— DIRECTIONS —
Everything from the line with "Where should I" to the end of the entries should be copied exactly, and nothing else.

— RECORDED DATA —
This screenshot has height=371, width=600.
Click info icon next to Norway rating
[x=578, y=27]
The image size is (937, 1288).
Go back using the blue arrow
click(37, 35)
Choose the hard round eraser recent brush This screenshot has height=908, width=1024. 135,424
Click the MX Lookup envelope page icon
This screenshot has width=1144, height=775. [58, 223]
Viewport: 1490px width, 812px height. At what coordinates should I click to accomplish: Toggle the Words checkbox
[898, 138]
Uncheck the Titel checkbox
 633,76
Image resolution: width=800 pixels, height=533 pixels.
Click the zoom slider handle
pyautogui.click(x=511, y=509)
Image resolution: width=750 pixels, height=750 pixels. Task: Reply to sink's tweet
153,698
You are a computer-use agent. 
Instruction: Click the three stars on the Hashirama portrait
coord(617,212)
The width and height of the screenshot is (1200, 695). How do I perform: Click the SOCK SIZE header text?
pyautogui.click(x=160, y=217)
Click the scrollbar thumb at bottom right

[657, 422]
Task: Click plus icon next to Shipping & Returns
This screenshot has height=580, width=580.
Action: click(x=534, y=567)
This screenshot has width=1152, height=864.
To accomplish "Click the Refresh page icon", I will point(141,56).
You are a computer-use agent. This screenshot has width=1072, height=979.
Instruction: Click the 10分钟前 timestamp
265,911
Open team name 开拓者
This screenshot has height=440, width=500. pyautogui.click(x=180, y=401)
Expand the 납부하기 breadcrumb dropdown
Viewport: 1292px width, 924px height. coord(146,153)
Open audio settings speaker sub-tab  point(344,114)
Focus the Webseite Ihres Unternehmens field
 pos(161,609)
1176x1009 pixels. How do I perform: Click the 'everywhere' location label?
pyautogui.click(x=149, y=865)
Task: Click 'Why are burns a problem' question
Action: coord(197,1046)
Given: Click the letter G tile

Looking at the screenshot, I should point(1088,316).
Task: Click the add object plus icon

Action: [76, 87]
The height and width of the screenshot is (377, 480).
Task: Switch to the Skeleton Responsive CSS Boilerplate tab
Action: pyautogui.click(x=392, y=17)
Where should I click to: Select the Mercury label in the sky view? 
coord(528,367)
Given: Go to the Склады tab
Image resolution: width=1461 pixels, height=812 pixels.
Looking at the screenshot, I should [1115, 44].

— FINISHED EXERCISE —
Where should I click to: Select the Mercury label in the sky view? 
coord(528,367)
Given: Go to the Склады tab
Image resolution: width=1461 pixels, height=812 pixels.
Looking at the screenshot, I should [1115, 44].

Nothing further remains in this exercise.